When Zartisha Davis sat down to design Super Netball's 2026 First Nations Round artwork, the brief she set for herself was older than netball. The Kabi Kabi woman was drawing on shell middens — the ancient layered deposits along the Kabi Kabi coastline that record millennia of gathering, fishing, food preparation and community life — and on the imagery of kangaroos and emus that has carried forward in her family for generations.
The finished work is titled 'Giv'ir Wun'bumba'. In Kabi Kabi the phrase translates as 'believe'. It will appear on every Super Netball dress, match ball and centre circle through Rounds 11 and 12 of the 2026 season as the league rolls out its First Nations Round across two weekends.
"It's such an amazing opportunity for any Indigenous person to be able to showcase their art on such a high level," Davis said. "It inspires the next generation, which is what it's all about — getting them to be interested in art and storytelling."
For Davis, the work is not decorative.

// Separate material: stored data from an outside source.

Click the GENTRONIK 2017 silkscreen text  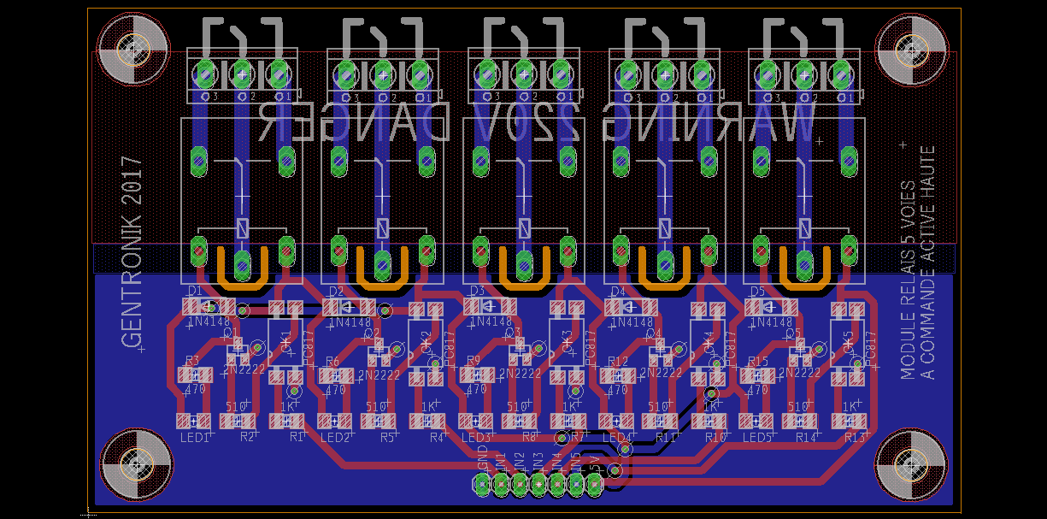click(132, 252)
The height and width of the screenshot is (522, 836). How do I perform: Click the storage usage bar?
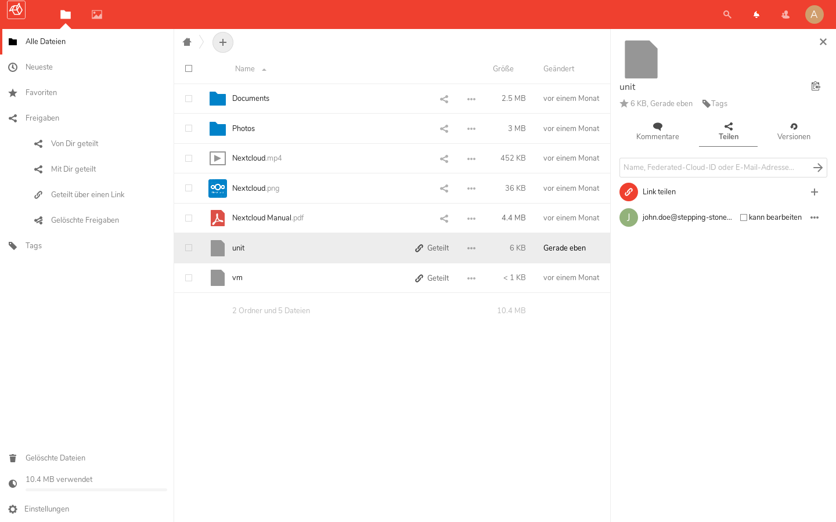coord(96,490)
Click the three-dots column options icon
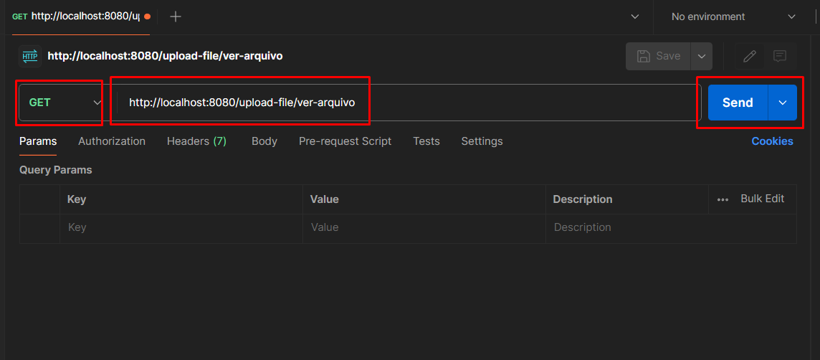The height and width of the screenshot is (360, 820). coord(723,199)
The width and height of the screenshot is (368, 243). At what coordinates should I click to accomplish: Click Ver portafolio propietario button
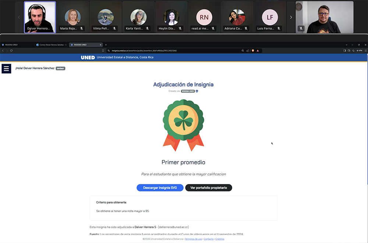click(x=208, y=188)
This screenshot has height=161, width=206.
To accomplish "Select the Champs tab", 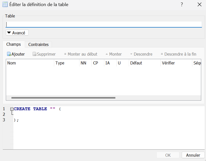I will coord(14,44).
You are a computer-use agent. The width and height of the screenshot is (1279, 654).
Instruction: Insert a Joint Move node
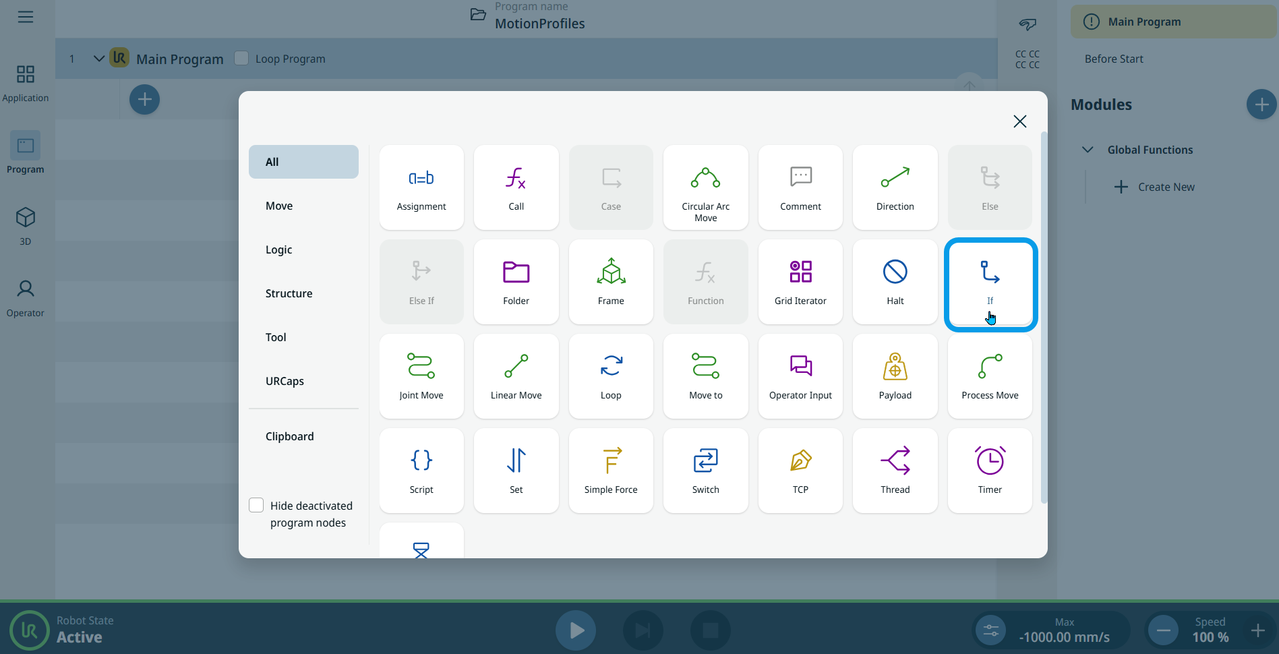(421, 376)
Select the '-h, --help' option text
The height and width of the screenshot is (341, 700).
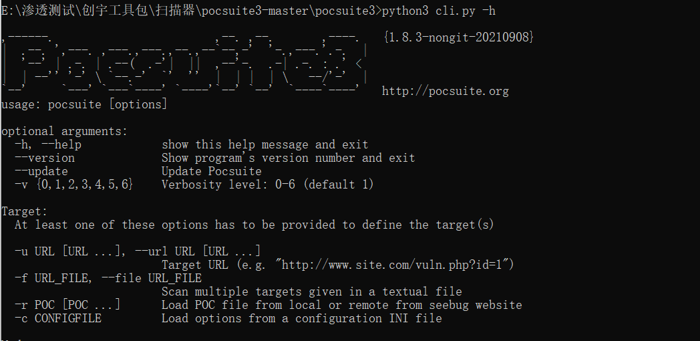pos(48,145)
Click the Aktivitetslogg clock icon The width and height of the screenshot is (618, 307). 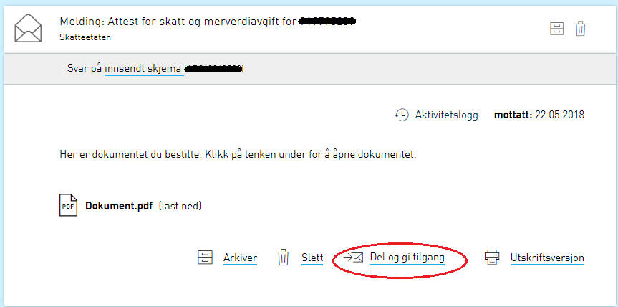point(401,115)
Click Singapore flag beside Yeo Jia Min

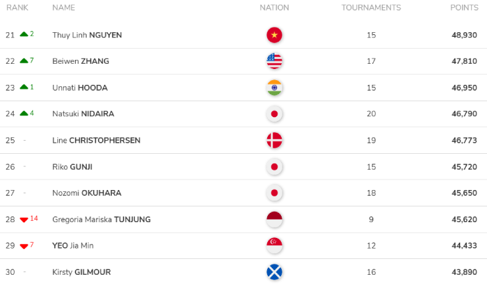tap(274, 245)
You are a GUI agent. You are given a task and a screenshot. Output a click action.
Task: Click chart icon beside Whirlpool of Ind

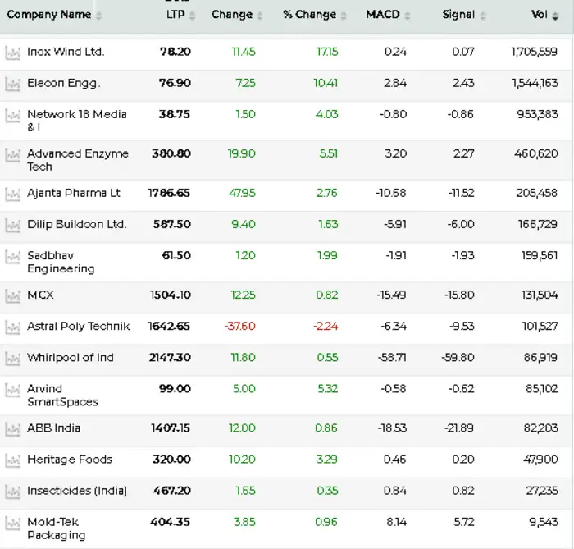tap(12, 359)

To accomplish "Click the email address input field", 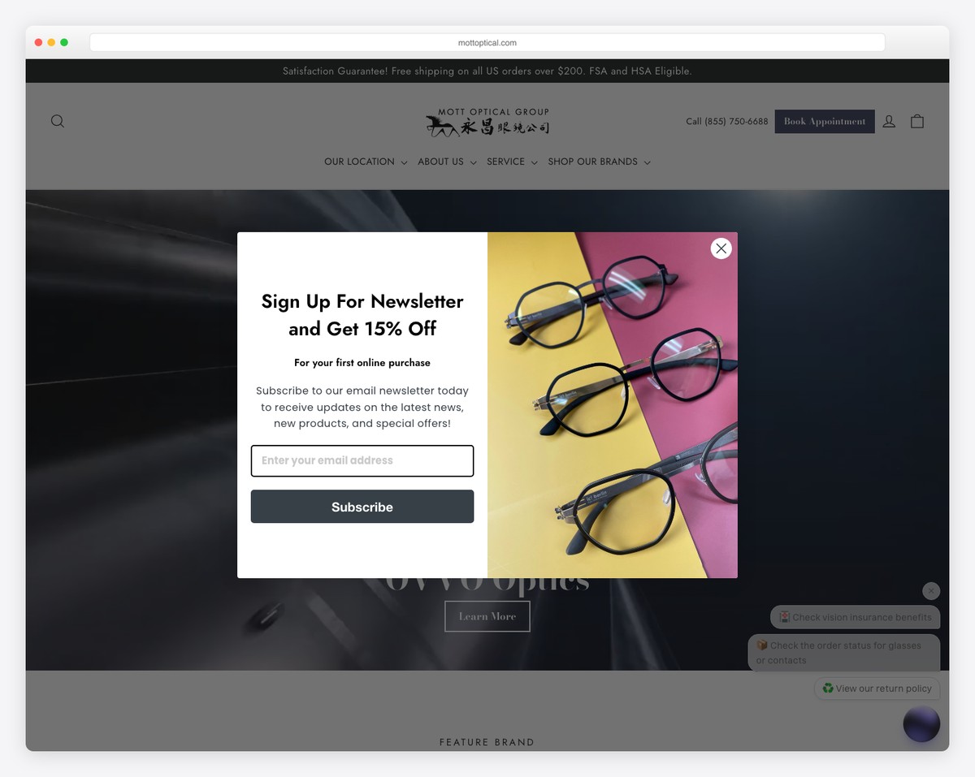I will click(x=362, y=460).
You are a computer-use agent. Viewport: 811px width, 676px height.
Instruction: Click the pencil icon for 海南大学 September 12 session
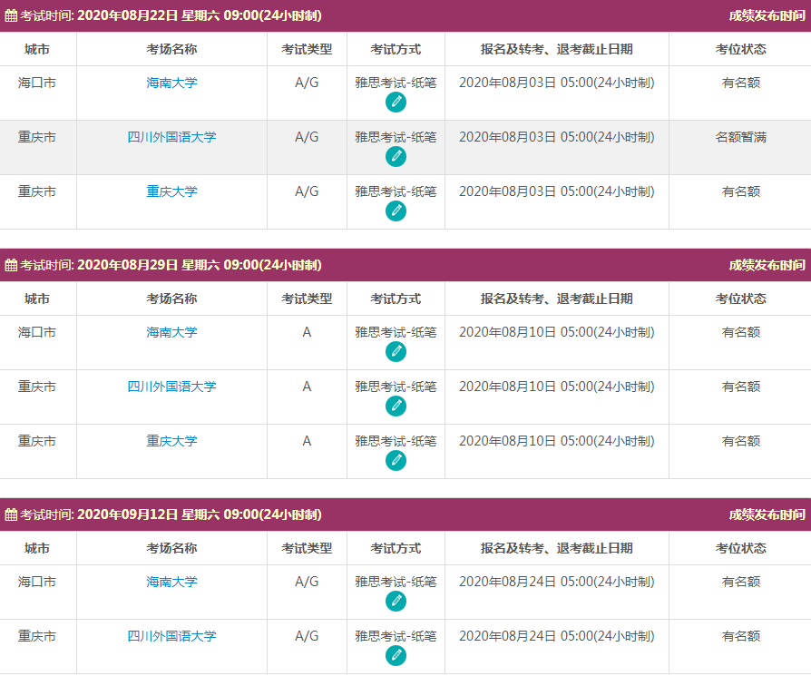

It is documentary. "Sharing stories that have been possed down by my family, especially with the shell middens," she said. "It's community, it's gathering, it's sharing."
Shell middens carry a heavier connotation in Australian heritage debates than the casual viewer of a netball telecast might know. The deposits, formed over thousands of years from accumulated shell, ash and food remains, are among the most important physical records of pre-contact Indigenous life on the country's eastern coast. A number have been damaged or destroyed by development. Davis's choice to centre them in the artwork is, in part, a record of what has been lost and what remains.
The kangaroo and emu imagery in the design carries a national-symbol resonance that needs no explanation in Australia — the two animals appear on the coat of arms partly for the same reason Davis chose them, that neither species walks backwards. The choice fits the round's theme of forward movement and the 'All In' framing the league has used to signal that reconciliation work is shared.
The artwork rolls out across the round at every visible touchpoint. Custom playing dresses for all eight Super Netball clubs. The round's match ball with the design printed. Court centre circles. Broadcast graphics. Digital assets. The league's investment in the visual presentation of First Nations Round has grown steadily over the editions and 'Giv'ir Wun'bumba' is the most thoroughly applied design in the league's history.
For Davis, who has built a portfolio of public-facing work across other Australian sports and cultural institutions over recent years, the Super Netball commission is a significant national-platform moment. Her closing observation on the day of launch, about young Indigenous people finding the work and reading themselves into its story, was the kind of line that pre-empted the obvious follow-up question. The next generation is not an abstraction. They are watching Saturday's broadcast.
The round tips off May 23. Davis's design will be on every dress, every ball and every court.